Required action 1
Translate this sentence from the forum thread on LR parsers into Spanish: "Your typical parser algorithm is deterministic, even if the grammar it matches isn't, so you'd expect to get the same parse tree for the same token stream, every time."
Required action 2
In the forum thread on LR parsers, what does an LR parser produce when the token stream doesn't satisfy the parser's grammar?

** Opening Excerpt provided block **

61 points by Apanatshka 6 days ago | 2 comments
Scene_Cast2 3 days ago
codebje 3 days ago
An LR parser will produce a parse tree, showing how the given token stream satisfies the parser's grammar - or an error, if the token stream doesn't satisfy the grammar. Your typical parser algorithm is deterministic, even if the grammar it matches isn't, so you'd expect to get the same parse tree for the same token stream, every time. By and large LR parsers (as described in TFA) are shift/reduce parsers: there's a bunch of states, and in each state the next token in the input stream determines if the state shifts (pushes the token onto a term stack and moves to the next input token) and jumps to another state, or reduces (pops a number of terms off the term stack and replaces them with the term being reduced to) and goes back to a prior state. TFA talks about the situation where more than one shift or reduce action is possible for a given state and input token.

** Closing Excerpt provided block **
** Opening Data to examine block **

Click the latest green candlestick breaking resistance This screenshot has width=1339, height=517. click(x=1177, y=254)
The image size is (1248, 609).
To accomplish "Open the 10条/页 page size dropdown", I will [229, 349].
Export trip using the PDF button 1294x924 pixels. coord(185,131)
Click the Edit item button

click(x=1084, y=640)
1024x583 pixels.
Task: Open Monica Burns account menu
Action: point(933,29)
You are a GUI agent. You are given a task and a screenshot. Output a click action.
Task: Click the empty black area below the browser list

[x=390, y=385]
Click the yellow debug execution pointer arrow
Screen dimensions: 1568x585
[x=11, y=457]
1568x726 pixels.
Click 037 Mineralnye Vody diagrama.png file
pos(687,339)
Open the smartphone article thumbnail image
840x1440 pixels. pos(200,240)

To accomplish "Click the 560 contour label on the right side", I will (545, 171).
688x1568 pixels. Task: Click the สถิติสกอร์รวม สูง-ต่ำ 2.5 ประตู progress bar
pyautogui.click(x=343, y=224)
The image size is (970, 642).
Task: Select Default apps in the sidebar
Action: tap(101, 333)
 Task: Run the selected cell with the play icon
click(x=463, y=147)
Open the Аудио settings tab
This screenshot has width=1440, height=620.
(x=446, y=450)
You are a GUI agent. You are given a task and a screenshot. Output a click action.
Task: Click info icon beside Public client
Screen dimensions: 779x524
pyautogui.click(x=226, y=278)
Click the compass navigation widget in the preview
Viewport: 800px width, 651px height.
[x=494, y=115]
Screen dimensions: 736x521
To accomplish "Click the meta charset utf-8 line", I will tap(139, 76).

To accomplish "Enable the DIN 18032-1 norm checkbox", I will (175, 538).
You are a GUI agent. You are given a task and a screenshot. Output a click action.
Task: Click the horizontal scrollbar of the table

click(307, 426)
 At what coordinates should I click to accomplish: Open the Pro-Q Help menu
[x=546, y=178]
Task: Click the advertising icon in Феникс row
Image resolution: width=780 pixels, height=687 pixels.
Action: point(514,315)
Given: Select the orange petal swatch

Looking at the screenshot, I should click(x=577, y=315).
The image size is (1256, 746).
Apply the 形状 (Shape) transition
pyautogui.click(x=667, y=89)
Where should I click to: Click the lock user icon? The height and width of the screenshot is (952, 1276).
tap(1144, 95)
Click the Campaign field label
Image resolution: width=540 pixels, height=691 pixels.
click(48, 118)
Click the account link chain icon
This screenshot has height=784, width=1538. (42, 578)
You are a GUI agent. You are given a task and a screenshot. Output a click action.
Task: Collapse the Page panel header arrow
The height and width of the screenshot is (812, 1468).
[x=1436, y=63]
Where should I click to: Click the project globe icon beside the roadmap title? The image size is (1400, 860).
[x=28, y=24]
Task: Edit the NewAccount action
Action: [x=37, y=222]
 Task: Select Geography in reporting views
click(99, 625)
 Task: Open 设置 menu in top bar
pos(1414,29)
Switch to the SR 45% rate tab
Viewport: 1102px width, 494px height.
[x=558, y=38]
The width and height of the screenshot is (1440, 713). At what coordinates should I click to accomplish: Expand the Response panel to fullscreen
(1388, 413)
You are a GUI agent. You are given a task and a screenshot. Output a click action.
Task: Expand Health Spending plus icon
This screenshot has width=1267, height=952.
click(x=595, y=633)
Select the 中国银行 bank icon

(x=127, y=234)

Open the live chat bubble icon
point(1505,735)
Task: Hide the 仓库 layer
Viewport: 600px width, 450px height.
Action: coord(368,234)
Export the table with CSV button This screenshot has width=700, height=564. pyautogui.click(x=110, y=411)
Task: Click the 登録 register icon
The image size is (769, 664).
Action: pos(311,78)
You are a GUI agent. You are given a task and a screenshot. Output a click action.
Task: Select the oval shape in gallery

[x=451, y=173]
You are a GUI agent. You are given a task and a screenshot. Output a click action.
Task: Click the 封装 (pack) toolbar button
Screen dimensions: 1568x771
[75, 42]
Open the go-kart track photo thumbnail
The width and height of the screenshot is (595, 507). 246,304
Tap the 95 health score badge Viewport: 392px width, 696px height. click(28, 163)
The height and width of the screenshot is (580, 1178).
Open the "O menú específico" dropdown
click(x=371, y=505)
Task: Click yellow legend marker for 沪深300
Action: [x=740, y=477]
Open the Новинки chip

** Closing Data to examine block **

Task response 1
Tu algoritmo de análisis sintáctico típico es determinista, aunque la gramática que reconoce no lo sea, así que esperarías obtener el mismo árbol de análisis para el mismo flujo de tokens, cada vez.

Task response 2
It produces an error.